Yes, I know it’s a bit like writing “Dog chases postman”, but it is good to see our Bishops expressing their mind on RE. At their November conference at our own Hinsley Hall they resolved the following:
The bishops agreed four resolutions relating to Catholic education and schools at their November 2012 plenary meeting: Religious Education and the Common Good, Religious Education in Catholic Schools, Religious Education and Parental Choice and the bishops welcomed the publication of the new Religious Education Curriculum Directory.
Religious Education and the Common Good
The Bishops’ Conference affirms the important role that good quality Religious Education, taught with proper academic rigour, plays in the education of young people and in developing the spiritual dimension of the human person. Therefore, the Bishops’ Conference urges the UK and Welsh Assembly governments to safeguard the place of Religious Education in the curriculum of all schools and academies, and, in the case of England, to reconsider the inclusion of Religious Education in the English Baccalaureate and in the proposed English Baccalaureate Certificates (EBCs).
Religious Education in Catholic Schools
The Bishops’ Conference reaffirms that Religious Education is the core subject in Catholic schools and academies requiring 10% of curriculum time.
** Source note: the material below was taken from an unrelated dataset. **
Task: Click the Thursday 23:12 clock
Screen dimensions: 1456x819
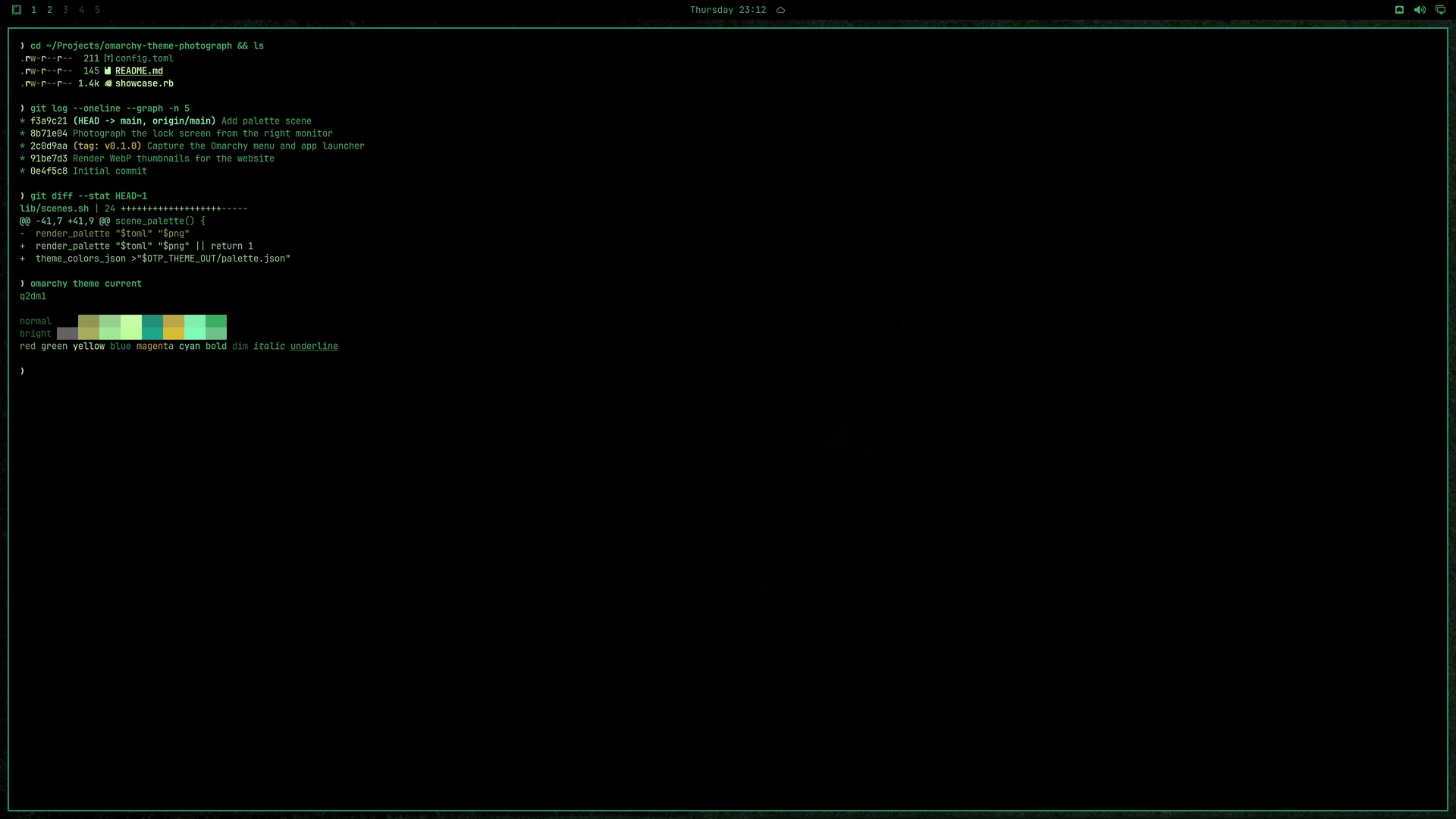Action: (728, 10)

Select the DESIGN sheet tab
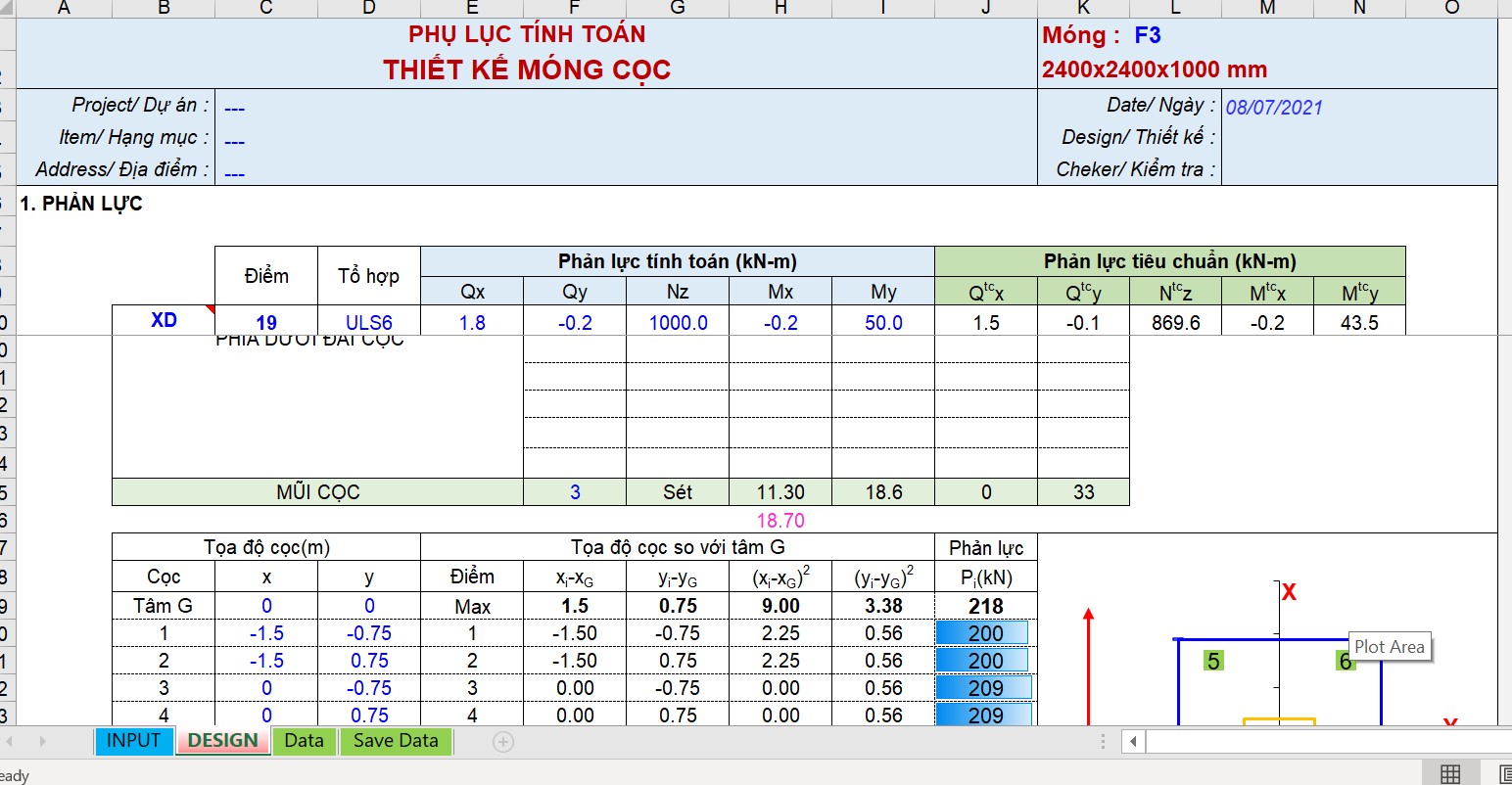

In view of the recent reallocation of resources in Initial Teacher Training to English Baccalaureate subjects in England, the Bishops’ Conference seeks assurances that the supply of highly qualified Religious Education teachers will be ensured as a matter of government policy.
Religious Education and Parental Choice
The Bishops’ Conference recognises that all parents and legal guardians have the right and duty to educate their children. Catholic parents have an additional duty and right to choose those schools and academies which best promote the Catholic education of their children (cf. Can. 793 §1). Mindful that Religious Education is at the very heart of the curriculum in Catholic schools and academies, its exclusion from the core academic subjects as defined by the English Baccalaureate effectively limits the ability of parents to choose schools and academies, and their right to ensure the education of their children is conducted in conformity with their own religious and philosophical convictions (cf. European Convention on Human Rights, Protocol 2, Article 1). The Bishops’ Conference therefore requests the government to uphold parents’ rights in this regard.
Religious Education Curriculum Directory
The Bishops’ Conference welcomes the new Religious Education Curriculum Directory for Catholic Schools published by the Department for Catholic Education and Formation as the foundational document for the development of Religious Education in Catholic schools, academies and colleges in England and Wales.